___ ENTRIES PROVIDED ___

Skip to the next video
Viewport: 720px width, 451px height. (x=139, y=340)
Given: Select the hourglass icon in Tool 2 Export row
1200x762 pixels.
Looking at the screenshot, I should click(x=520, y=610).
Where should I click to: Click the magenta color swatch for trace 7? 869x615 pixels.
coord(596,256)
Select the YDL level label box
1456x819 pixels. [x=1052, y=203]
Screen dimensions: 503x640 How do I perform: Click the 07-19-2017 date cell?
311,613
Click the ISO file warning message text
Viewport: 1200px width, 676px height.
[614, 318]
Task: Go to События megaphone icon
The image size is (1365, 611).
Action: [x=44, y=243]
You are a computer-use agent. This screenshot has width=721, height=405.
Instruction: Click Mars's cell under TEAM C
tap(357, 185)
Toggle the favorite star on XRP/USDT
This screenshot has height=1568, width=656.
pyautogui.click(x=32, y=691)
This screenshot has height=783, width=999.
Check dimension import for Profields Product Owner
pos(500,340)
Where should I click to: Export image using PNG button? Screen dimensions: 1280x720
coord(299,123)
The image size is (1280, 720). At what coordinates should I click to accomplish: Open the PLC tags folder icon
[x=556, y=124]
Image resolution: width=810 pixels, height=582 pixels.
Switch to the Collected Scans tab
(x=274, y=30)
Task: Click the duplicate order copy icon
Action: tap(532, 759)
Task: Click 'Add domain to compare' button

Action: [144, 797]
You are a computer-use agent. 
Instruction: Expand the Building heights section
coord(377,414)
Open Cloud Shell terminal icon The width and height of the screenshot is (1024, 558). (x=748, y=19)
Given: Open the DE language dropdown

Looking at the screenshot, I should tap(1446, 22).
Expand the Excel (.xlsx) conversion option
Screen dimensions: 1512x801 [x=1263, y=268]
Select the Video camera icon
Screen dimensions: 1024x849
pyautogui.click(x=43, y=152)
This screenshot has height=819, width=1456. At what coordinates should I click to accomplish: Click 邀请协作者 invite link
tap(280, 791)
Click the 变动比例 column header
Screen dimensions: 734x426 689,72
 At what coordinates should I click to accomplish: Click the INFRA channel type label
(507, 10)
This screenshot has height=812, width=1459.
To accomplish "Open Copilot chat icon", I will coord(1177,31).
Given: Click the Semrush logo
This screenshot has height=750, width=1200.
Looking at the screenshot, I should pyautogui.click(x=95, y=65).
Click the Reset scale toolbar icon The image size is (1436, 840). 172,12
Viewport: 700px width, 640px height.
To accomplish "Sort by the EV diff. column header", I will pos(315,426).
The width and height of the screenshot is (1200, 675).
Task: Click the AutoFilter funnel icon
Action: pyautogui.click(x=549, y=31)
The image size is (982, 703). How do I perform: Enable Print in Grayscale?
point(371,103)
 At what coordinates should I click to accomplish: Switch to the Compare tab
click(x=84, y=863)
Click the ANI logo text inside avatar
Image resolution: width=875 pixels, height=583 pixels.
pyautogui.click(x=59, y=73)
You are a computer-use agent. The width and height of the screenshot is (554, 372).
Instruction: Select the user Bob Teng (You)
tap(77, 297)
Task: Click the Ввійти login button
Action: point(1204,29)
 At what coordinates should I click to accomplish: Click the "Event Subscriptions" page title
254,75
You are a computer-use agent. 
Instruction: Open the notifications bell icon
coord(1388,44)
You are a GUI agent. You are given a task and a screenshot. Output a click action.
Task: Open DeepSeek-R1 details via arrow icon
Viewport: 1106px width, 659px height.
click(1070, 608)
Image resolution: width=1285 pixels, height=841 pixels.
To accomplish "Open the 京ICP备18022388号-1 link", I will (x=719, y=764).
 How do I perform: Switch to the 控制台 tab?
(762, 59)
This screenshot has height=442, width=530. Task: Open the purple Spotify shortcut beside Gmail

___

▶ [WRITTEN PROBLEM]:
Reproduce the data word for word, starting with the line that contains "Where should I click to: Click" and going on through the line that contains "Action: [x=44, y=243]", with both of those lines included.

▶ [THE OUTPUT]:
Where should I click to: Click the magenta color swatch for trace 7? 869x615 pixels.
coord(596,256)
Select the YDL level label box
1456x819 pixels. [x=1052, y=203]
Screen dimensions: 503x640 How do I perform: Click the 07-19-2017 date cell?
311,613
Click the ISO file warning message text
Viewport: 1200px width, 676px height.
[614, 318]
Task: Go to События megaphone icon
The image size is (1365, 611).
Action: [x=44, y=243]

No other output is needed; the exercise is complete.